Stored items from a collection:
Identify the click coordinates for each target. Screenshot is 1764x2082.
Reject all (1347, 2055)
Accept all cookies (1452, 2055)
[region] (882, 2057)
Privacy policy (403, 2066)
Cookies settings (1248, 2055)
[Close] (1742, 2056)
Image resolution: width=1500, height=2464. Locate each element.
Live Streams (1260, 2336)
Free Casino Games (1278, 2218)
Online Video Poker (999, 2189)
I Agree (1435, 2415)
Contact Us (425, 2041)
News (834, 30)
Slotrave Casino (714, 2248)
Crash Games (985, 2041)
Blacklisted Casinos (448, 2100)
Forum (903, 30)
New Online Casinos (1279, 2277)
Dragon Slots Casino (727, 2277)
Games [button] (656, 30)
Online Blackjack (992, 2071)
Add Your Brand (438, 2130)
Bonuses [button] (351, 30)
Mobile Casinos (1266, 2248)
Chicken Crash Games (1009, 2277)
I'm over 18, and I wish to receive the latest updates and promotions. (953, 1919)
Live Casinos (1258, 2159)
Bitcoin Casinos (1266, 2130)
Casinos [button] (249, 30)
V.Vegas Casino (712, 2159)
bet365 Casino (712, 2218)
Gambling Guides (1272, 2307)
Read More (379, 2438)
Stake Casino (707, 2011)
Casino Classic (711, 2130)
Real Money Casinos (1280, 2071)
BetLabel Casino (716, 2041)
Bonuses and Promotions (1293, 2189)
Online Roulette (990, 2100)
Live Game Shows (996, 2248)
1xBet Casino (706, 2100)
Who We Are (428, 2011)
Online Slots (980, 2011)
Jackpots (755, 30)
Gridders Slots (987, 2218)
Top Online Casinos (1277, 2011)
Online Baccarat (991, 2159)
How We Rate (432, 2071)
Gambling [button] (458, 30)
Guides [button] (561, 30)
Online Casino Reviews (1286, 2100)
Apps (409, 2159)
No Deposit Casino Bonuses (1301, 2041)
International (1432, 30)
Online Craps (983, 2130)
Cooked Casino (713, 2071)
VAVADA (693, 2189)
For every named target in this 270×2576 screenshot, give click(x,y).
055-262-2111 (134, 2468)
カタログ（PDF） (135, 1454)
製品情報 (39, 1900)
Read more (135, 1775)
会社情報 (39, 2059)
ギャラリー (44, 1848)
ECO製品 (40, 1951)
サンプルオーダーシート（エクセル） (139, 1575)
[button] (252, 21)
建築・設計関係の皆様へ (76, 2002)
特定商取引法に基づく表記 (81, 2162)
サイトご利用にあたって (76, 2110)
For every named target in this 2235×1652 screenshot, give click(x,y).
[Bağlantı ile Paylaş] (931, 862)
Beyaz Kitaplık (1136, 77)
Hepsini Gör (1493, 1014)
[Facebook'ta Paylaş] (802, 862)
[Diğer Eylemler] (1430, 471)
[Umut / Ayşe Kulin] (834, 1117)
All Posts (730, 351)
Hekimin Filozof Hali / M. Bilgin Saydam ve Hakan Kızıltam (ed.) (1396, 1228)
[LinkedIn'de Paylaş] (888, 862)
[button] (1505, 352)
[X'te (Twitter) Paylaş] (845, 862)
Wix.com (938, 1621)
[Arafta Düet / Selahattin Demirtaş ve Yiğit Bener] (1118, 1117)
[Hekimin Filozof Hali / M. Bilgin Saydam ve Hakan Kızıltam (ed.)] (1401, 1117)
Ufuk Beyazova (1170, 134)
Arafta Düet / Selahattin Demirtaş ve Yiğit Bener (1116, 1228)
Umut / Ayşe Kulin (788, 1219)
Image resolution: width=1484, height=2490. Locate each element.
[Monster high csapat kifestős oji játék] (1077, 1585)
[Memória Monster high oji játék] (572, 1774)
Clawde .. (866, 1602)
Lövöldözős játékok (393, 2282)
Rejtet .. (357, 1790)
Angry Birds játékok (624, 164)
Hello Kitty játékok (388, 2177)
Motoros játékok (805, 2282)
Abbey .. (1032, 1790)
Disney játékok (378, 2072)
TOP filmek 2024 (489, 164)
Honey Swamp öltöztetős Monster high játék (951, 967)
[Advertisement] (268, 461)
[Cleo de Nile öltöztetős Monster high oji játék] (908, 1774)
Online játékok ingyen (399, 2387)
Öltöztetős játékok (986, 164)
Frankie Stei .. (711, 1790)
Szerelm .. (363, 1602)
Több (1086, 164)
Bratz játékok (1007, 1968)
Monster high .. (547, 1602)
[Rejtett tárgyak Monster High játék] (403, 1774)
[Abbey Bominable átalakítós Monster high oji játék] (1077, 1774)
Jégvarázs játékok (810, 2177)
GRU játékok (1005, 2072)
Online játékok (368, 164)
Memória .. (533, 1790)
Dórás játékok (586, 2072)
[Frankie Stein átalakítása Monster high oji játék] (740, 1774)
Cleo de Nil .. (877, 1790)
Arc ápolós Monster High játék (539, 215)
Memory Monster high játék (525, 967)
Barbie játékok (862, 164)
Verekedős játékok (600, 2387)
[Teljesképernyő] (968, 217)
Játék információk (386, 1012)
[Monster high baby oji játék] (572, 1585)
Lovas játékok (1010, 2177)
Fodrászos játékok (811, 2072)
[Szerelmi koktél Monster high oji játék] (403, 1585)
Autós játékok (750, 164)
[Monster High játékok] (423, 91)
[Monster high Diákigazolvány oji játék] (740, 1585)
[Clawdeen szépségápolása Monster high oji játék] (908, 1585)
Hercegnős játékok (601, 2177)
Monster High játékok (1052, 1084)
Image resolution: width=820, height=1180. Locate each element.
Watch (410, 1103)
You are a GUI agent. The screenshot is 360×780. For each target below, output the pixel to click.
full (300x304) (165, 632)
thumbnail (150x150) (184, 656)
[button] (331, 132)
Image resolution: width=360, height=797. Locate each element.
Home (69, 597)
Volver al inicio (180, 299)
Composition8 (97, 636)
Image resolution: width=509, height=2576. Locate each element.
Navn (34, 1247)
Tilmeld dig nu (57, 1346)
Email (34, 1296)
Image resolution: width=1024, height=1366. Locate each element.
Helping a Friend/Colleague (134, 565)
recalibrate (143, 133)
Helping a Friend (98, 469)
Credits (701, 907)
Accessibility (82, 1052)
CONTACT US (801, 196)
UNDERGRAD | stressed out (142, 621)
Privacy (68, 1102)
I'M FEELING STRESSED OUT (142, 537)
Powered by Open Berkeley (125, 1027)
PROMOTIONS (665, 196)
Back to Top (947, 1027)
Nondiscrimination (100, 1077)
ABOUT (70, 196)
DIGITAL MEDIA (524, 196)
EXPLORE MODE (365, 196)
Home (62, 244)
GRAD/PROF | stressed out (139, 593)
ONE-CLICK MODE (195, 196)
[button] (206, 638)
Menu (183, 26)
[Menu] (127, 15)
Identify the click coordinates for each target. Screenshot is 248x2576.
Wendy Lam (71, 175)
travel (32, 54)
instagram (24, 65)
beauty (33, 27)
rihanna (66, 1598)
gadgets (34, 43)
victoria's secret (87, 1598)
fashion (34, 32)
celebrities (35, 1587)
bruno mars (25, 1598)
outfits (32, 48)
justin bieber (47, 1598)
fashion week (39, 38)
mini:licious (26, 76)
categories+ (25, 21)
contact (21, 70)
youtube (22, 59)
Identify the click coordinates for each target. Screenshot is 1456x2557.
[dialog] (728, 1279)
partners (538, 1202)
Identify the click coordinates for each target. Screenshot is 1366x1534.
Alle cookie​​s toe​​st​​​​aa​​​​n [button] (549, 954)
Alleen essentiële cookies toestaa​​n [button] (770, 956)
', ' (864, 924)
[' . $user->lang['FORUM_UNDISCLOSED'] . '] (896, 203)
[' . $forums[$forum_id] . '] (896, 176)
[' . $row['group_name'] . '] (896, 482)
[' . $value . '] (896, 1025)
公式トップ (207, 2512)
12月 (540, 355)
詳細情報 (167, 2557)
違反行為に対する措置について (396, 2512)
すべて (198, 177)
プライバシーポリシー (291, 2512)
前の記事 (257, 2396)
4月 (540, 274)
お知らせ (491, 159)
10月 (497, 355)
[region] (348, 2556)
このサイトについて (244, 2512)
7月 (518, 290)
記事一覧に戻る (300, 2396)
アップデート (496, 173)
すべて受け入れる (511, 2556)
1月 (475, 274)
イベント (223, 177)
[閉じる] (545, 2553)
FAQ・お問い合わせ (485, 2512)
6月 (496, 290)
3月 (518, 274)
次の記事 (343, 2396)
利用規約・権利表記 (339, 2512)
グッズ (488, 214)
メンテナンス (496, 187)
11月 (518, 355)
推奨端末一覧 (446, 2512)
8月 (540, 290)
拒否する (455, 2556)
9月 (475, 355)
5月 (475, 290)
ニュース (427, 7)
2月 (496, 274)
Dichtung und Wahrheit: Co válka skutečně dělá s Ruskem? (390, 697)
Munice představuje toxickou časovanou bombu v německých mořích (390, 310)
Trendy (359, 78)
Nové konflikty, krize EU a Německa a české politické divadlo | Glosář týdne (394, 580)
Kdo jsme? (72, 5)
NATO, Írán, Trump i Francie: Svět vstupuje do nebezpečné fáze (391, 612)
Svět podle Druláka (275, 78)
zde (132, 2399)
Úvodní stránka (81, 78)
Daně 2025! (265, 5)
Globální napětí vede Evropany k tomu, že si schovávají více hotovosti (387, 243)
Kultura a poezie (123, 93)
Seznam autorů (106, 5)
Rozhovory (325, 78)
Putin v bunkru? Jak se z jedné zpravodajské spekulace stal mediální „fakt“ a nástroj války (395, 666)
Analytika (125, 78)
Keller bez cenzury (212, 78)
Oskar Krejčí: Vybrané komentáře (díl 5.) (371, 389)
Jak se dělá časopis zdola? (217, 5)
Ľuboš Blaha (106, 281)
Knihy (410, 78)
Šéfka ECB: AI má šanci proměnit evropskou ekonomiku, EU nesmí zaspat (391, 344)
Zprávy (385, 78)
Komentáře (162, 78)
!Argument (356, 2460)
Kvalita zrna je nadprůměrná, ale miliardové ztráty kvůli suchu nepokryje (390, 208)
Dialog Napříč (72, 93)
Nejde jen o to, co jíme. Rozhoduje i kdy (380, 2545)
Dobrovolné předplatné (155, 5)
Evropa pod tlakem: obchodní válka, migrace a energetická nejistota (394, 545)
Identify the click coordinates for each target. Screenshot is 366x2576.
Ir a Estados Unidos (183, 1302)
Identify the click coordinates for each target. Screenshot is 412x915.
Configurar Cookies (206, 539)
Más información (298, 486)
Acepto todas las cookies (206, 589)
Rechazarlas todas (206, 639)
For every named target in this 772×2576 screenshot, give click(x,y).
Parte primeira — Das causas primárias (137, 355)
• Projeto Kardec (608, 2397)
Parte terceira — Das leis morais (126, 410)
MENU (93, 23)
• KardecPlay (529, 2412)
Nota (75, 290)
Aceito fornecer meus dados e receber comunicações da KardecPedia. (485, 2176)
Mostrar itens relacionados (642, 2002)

WHAT THIS TASK INVOLVES >>
Taking the records above as a whole, work out how many of their lines hold the word "Image". The reply should be that number alone.

PROBLEM SOLUTION >>
6